The curative treatment of kidney cancers is dependent on early cure and surgical removal. Classically patients with kidney cancers present with blood in the urine or flank pain however an increasing number are being detected incidentally due to the increased use of ultrasound. For patients with these symptoms or abnormal ultrasound scans it is imperative therefore to seek urgent advice from urological surgeons as early detection can increase the chance of not only cure but successful keyhole surgery and even preserving kidney function. Our surgeons have pioneered keyhole and robotic approaches to kidney surgery and are committed to the ethos of aiming to provide the highest chance of cure with the lowest possible risk to the patient
Renal Cell cancer
This is responsible for 1 in 30 of all adult cancers and 85% of all primary renal tumours with a male to female predominance of 2 to 1. The major known risk factor is smoking although some genetic variants exist. Classically these tumours presented with blood in the urine, (Haematuria), flank pain and an abdominal mass. The majority we now see are being detected much earlier due to a patient having abdominal ultrasound scans for other reasons. The diagnostic test is usually based on a CT scan(computerized tomography) of the abdomen and chest.

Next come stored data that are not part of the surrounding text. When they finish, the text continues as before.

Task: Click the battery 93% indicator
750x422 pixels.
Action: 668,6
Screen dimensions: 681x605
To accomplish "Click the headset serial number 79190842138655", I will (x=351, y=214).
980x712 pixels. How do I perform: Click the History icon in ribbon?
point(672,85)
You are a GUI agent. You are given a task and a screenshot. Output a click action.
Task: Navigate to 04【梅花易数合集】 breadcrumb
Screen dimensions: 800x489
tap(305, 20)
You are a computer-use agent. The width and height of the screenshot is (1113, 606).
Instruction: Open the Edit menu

For certain tumours that are very small it is impossible to determine whether they are cancerous or not and an option for these very small lesions can include biopsy to aid in diagnosis.
For very small tumours that experience tells us are likely to be slow growing an option open to patients is monitor the lesion with regular scans and defer treatment until the tumour increases in size.
Although this may appear an unusual treatment, the kidney prevents cancer spreading to other organs or elsewhere in the same kidney, by surrounding the tumour in a reactive ‘capsule.’
Should the lesion require treatment this capsule phenomenon can allow us to plan to surgically remove the tumour from the kidney rather than removing the entire kidney – ‘nephron sparing surgery’. For tumours that are over 4cm in size however, the chance of having other areas of cancer in the same kidney increases and so removal of the kidney and tumour en mass remains the curative gold standard.
With sufficient expertise most nephrectomies can be performed laparoscopically however our expertise with the DaVinici robotic platform allows us to offer nephron sparing surgery to a larger proportion than most surgeons
Transitional Cell cancer.
This is a cancer of the lining of the urinary tract and can occur in the bladder or at any point in the tube that connects the kidney to the bladder; the Ureter.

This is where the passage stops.